But pushing past those two barriers to examine the episode, there was lots to be proud of in the vein of those who like Trek. Roger Carmel's portrayal of Mudd (who we met in the original series) seems to work pretty good. I never really liked the character of Mudd, as he was pretty much an asshole. This new actor carries that role pretty well, reprising the smug trader with no scruples. He says, "I sure as hell understand why the Klingons pushed back, Starfleet arrogance." This probably means that there's more to him than just being a trader in goods. He also has dark political motivations. A possible villain, maybe?
We also learn that Captain Lorca (as if we didn't suspect this already with his commitment to do whatever it takes) is essentially a terrible person. He confesses that he blew up his last command ship so that he could save his crew from the hands of the Klingons. What a way to justify mass murder. The guy's got no moral center whatsoever.
And I also love the spinning ship effect. It's just really cool when they make the jump using the tardigrade and the spore drive. However, what's not cool is that they kept using the tardigrade, even when Burnham kept telling Saru that the spore drive was killing a sentient creature.

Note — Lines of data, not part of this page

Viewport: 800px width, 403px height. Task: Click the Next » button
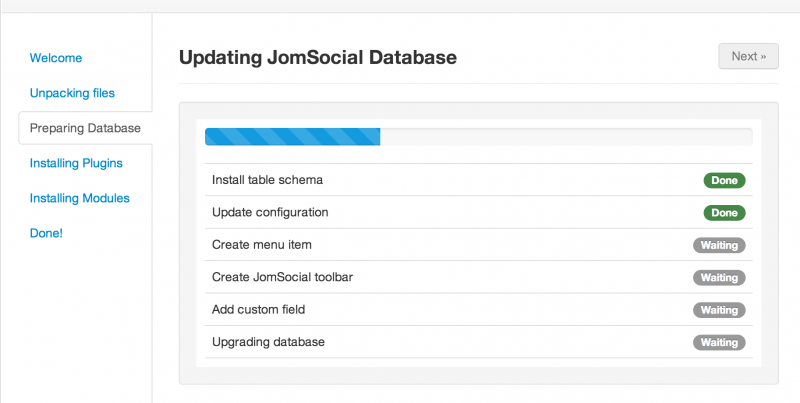(x=748, y=56)
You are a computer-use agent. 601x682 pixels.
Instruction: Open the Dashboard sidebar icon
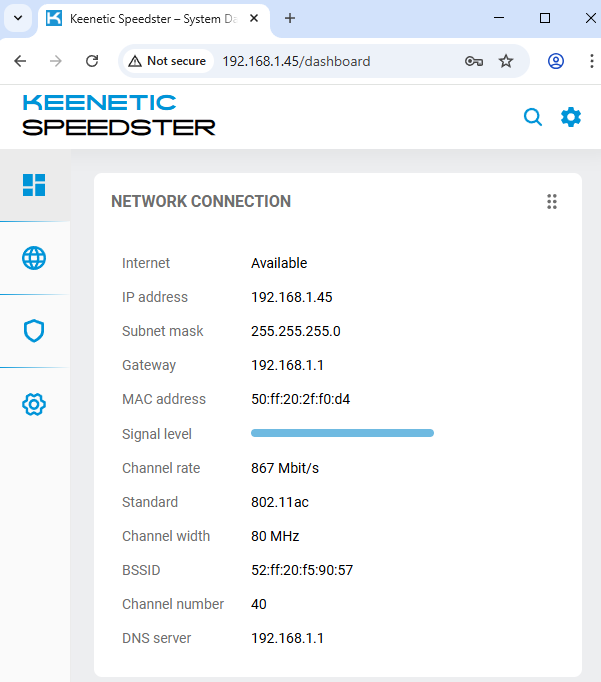click(x=34, y=185)
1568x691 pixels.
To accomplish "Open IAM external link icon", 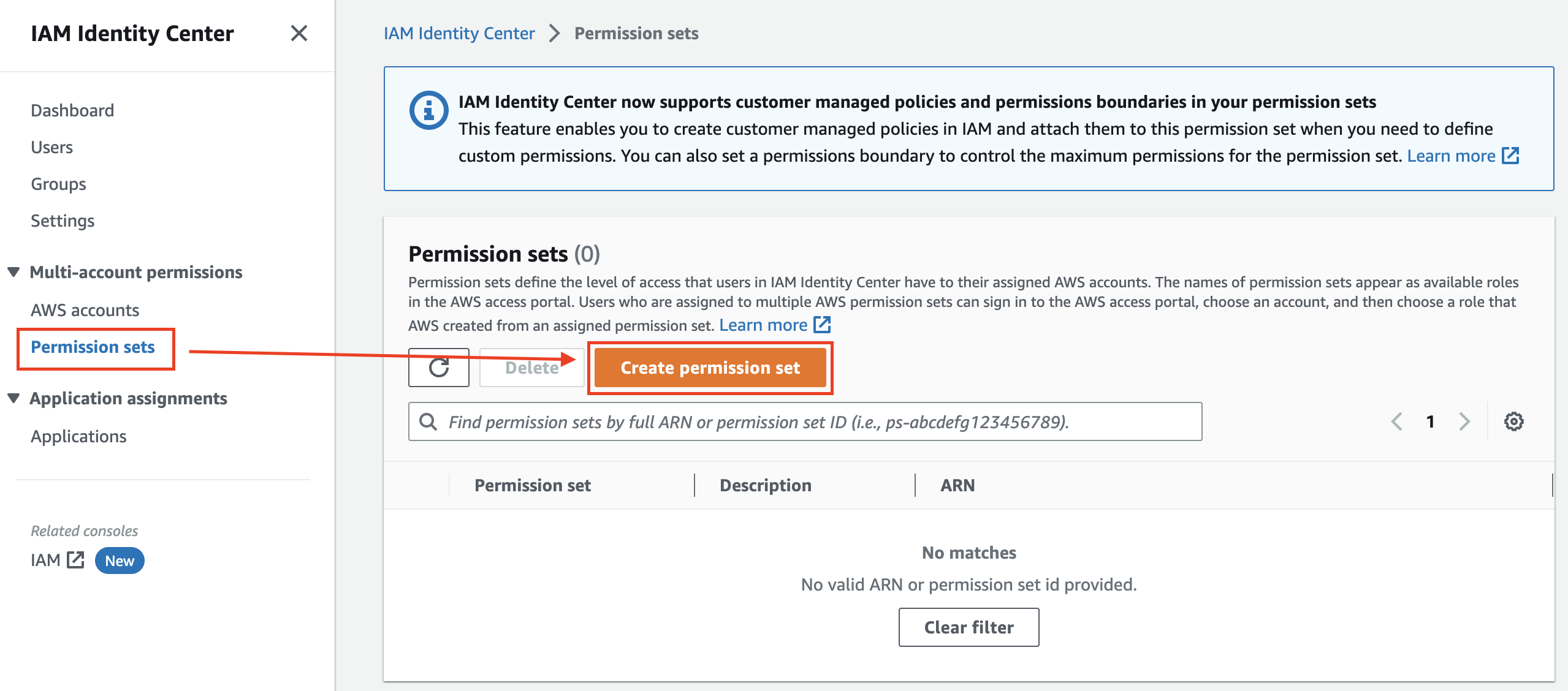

Star Trek: Discovery is just a different kind of show. It's dark and gritty with an over-arching storyline and a kind of Babylon 5 or J.J. Abrams reboot kinda feel to it. I wonder where it's going with all this. Maybe the mirror universe? I kinda got that hint from the episode's last scene. Thing is, the last time we saw the mirror universe, everyone had mustaches and strange goatees. That should still be a thing. It really should.